EXERCISE DETAILS → Going line by line through the records below, write out everything starting with the line containing "At what coordinates should I click to accomplish: Choose" and going on through the line containing "You are a GUI", exactly and inclusively. Pictures do not go in.

INPUT DATA →
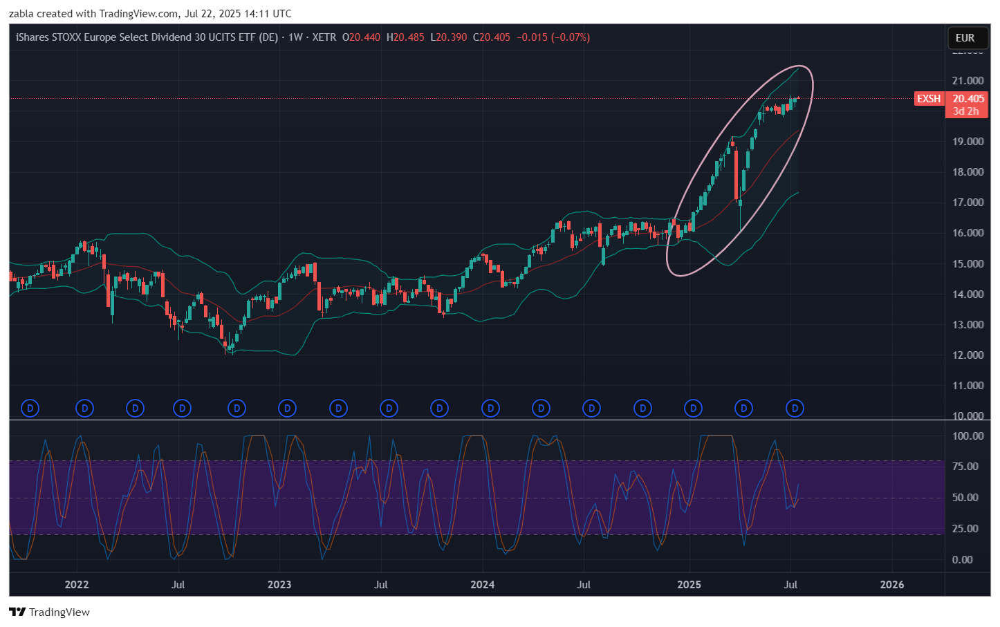Click the leftmost dividend D marker
Viewport: 1000px width, 627px height.
tap(30, 409)
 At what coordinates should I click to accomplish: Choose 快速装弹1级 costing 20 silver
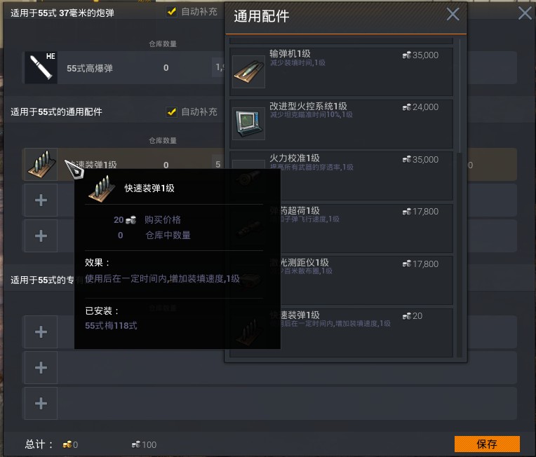click(x=341, y=333)
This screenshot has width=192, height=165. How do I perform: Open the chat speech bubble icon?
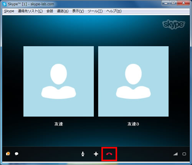[x=17, y=154]
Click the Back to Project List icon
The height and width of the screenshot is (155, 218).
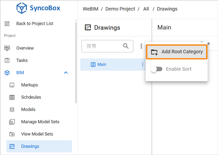[7, 24]
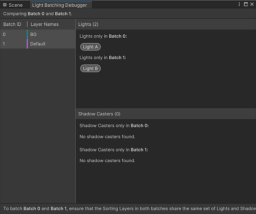Maximize the debugger window
The height and width of the screenshot is (214, 256).
click(x=246, y=4)
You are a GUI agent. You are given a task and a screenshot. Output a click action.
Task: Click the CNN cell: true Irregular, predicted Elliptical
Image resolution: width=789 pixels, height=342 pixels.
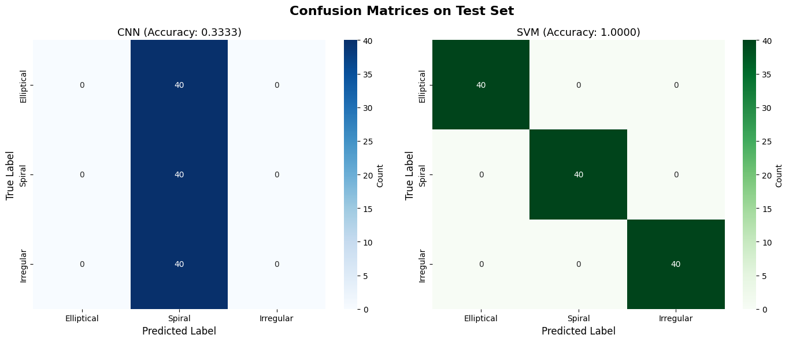82,264
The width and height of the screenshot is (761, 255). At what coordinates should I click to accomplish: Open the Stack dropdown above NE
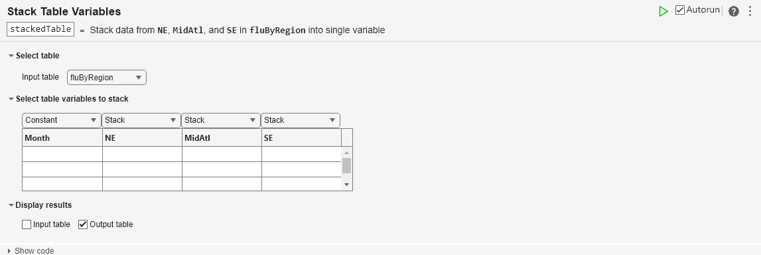point(141,120)
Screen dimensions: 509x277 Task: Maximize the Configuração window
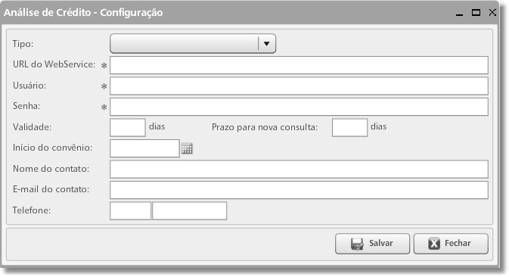click(x=476, y=13)
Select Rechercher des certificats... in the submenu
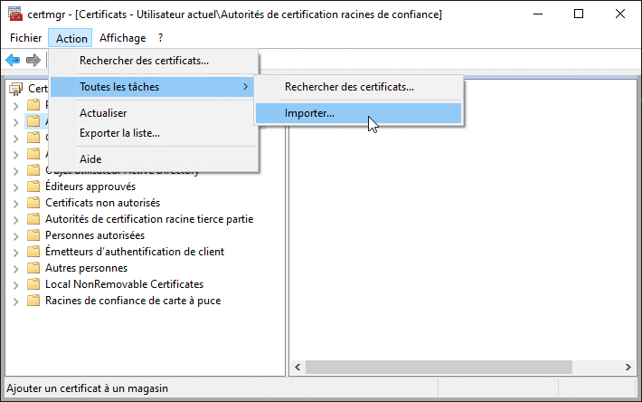This screenshot has width=642, height=402. pyautogui.click(x=349, y=87)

RESULT OF THIS EXERCISE →
 At what coordinates should I click to accomplish: Choose 快速装弹1级 costing 20 silver
click(x=341, y=333)
This screenshot has width=192, height=165. How do I perform: Open the chat speech bubble icon?
[x=17, y=154]
Click the Back to Project List icon
The height and width of the screenshot is (155, 218).
[7, 24]
Maximize the debugger window
The height and width of the screenshot is (214, 256).
click(x=246, y=4)
You are a GUI agent. You are given a task and a screenshot. Output a click action.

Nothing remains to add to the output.